Pero pese a lo que muchos opinan, el presidente Trump no está loco, al menos no de manera visible. Es un patán, bravucón, abusivo, racista y misógino. Pero no está loco y pierden su tiempo quienes buscan ahora en ese diagnóstico la esperanza de un final prematuro a su estancia en la Casa Blanca, así como antes soñaban con el impeachment. No, pese a sus propias conductas y malos tratos, Trump es y será presidente cuatro años, y en un descuido se reelegirá, por la simple y sencilla razón de que su base, ese 35% que lo quiere y acepta tal y como es, es absolutamente solida. Sólida porque se alimenta de frases e ideas cortas de su líder, replicadas incansablemente por medios como FoxNews que se han convertido en órganos de comunicación y promoción de su presidencia y su persona. Porque sus críticos están obsesionados, desorganizados y dispersos, porque no se vislumbran nuevos liderazgos que lo puedan desafiar en el futuro inmediato.

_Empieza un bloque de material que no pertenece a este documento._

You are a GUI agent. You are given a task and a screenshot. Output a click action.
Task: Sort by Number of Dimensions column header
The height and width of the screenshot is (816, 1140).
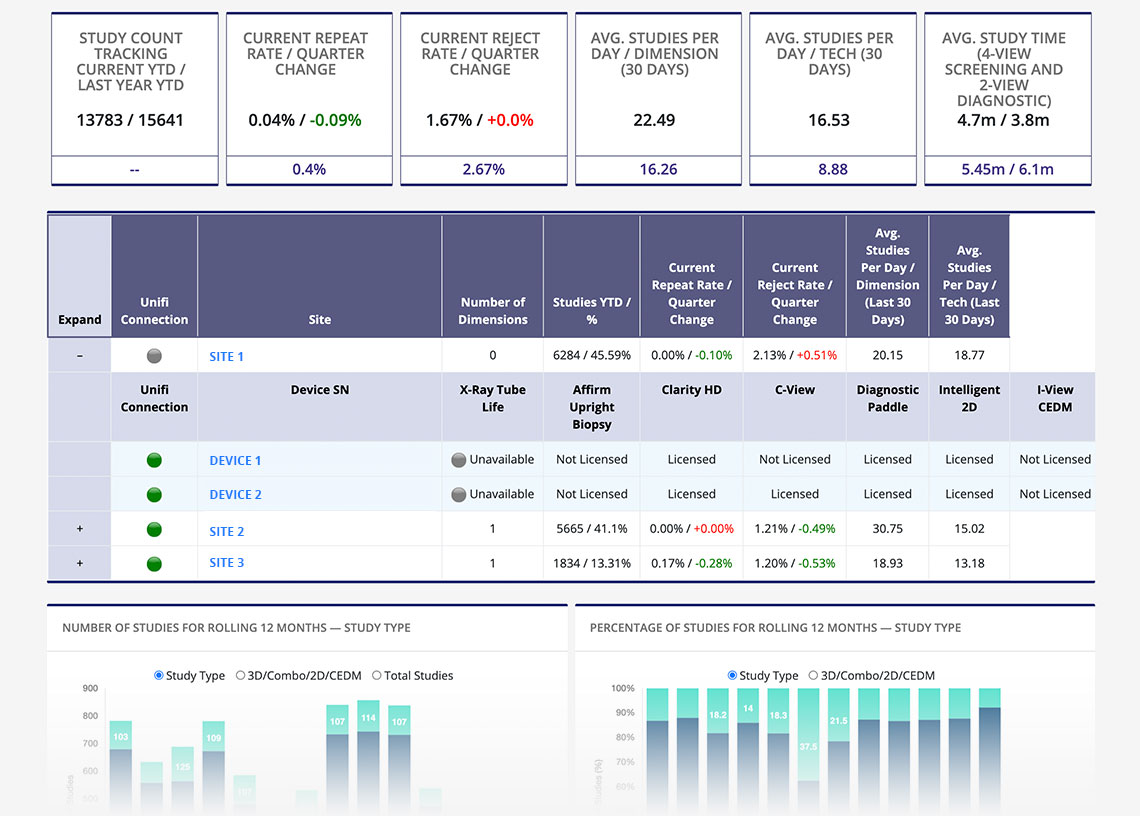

Y no sólo es la falta de alternativas entre republicanos o demócratas, sino también el hecho doloroso de que hay todo un segmento de la población de este país a los que en el fondo NO les importan ni los derechos civiles ni la igualdad de las mujeres ni la discriminación racial o religiosa. Que añoran a ese país que alguna vez tuvieron, de certidumbres, confianza, optimismo desbordado. Parecería increíble que alguien como Trump haya capturado esa imagen digna de Norman Rockwell que tanto echan de menos sus partidarios, o que viera cómo los votantes evangélicos se han rendido a sus pies, pero él ha sido el único político en 25 años en conectar con esos norteamericanos olvidados.

Así las cosas en esta ciudad que ya no es lo que alguna vez fuera. Pero que, con algo de suerte, podría volverlo a ser. Ojalá nos toque verlo.